During the call, which Carlos said lasted from three to five minutes, the pair discussed “exploring ways to de-escalate or to reduce the tension in the West Philippine Sea, in my area of operations”.

The West Philippine Sea is Manila’s term for the section of the South China Sea that defines its maritime territory and includes its exclusive economic zone.

A China Coast Guard vessel blocks a Philippine resupply vessel on its way to a resupply mission at Second Thomas Shoal in the South China Sea on March 5. Photo: Reuters

When asked whether their conversation included a discussion and agreement on “the new model”, Carlos emphatically said, “We did not discuss the new model. We did not discuss the term common understanding, [the] new model, were not part of our conversation.”

Carlos was referring to the pronouncement made by Chinese Foreign Ministry spokesman Wang Wenbin during a press conference on April 22, in which Wang had said: “China and the Philippines reached common understandings on properly handling the situation at Ren’ai Jiao [Second Thomas Shoal]. These common understandings were reached not only during the Philippines’ previous administration but also its current administration.”

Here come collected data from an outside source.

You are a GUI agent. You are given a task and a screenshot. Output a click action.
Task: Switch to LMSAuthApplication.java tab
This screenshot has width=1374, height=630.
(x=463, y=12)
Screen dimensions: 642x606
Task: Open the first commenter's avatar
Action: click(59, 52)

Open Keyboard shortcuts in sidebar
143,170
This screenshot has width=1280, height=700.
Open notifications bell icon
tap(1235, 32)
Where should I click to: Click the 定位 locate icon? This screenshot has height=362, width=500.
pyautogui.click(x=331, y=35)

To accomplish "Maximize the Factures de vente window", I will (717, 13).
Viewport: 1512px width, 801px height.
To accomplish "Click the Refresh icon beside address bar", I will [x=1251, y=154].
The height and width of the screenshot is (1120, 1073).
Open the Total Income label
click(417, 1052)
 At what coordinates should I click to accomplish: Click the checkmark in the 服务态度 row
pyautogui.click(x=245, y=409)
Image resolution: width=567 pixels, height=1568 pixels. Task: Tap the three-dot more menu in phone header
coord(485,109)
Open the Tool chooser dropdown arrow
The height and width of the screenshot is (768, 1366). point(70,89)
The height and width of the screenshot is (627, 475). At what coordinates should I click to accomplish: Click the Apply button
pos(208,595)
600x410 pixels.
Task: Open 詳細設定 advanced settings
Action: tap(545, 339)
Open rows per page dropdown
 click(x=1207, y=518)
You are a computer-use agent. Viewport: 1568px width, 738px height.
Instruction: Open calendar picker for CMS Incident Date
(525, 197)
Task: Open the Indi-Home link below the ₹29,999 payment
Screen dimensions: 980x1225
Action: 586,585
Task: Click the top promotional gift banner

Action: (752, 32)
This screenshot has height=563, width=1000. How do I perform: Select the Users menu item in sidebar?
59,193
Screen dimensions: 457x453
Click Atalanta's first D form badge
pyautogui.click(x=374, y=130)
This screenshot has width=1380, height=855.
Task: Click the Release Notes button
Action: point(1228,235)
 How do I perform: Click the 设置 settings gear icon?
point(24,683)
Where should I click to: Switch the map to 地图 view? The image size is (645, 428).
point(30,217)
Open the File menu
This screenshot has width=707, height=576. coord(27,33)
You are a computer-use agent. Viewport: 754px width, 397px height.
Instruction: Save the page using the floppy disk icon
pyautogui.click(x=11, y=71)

When asked by senate defence committee chairman Jinggoy Estrada about “the gist” of their conversation, Carlos said, “We talked about how to reduce the tension … in the West Philippine Sea, particularly during our rotation and resupply mission in Ayungin Shoal.”

On whether he and Li had hit upon a solution for reducing tensions, Carlos said they were “exploring ways … to reduce the RoRe [rotation and resupply missions] where our supply ships were watered down. And we were planning for the next RoRe”.

Carlos said he would “be happy” to give further details in a closed-door session.

When asked if he had allowed Li to record the conversation, Carlos said: “I have not given my consent to record to anybody and I have not been asked for permission.” He also said it never entered his mind that their conversation was being recorded.



Philippines seeks expulsion of Beijing diplomats over South China Sea wiretapping controversy

Philippines seeks expulsion of Beijing diplomats over South China Sea wiretapping controversy

Manila had previously warned that embassy officials could be expelled from the Philippines if they were found to have violated the country’s anti-wiretapping laws by recording the phone call without consent.

Carlos also testified that Li had sent him a message through the social media app Viber on May 20 “but I did not acknowledge” receiving it. He promised to share the contents of the message in an executive session.

When asked whether he ever talked to or engaged in any negotiations with any Chinese or foreign diplomat over the West Philippine Sea, Carlos replied, “Negative, sir.”

Carlos is the most senior Philippine military official to have taken part in the military-to-military exchange programme between Beijing and Manila. In 2008, he took a general staff course at the People’s Liberation Army (Navy) Command College in Nanjing.

According to Philippine military officials who declined to be identified, the Chinese embassy had, in 2022, started sponsoring events for Filipino alumni of these exchanges.

Retired rear admiral Rommel Jude Ong earlier this month told This Week in Asia that this was part of China’s “cognitive warfare” in order to “establish a secure foothold in the Philippines, at the expense of the country’s maritime interests”.

The senate committee said it was drafting a revision of the existing anti-espionage act in light of what happened to Carlos.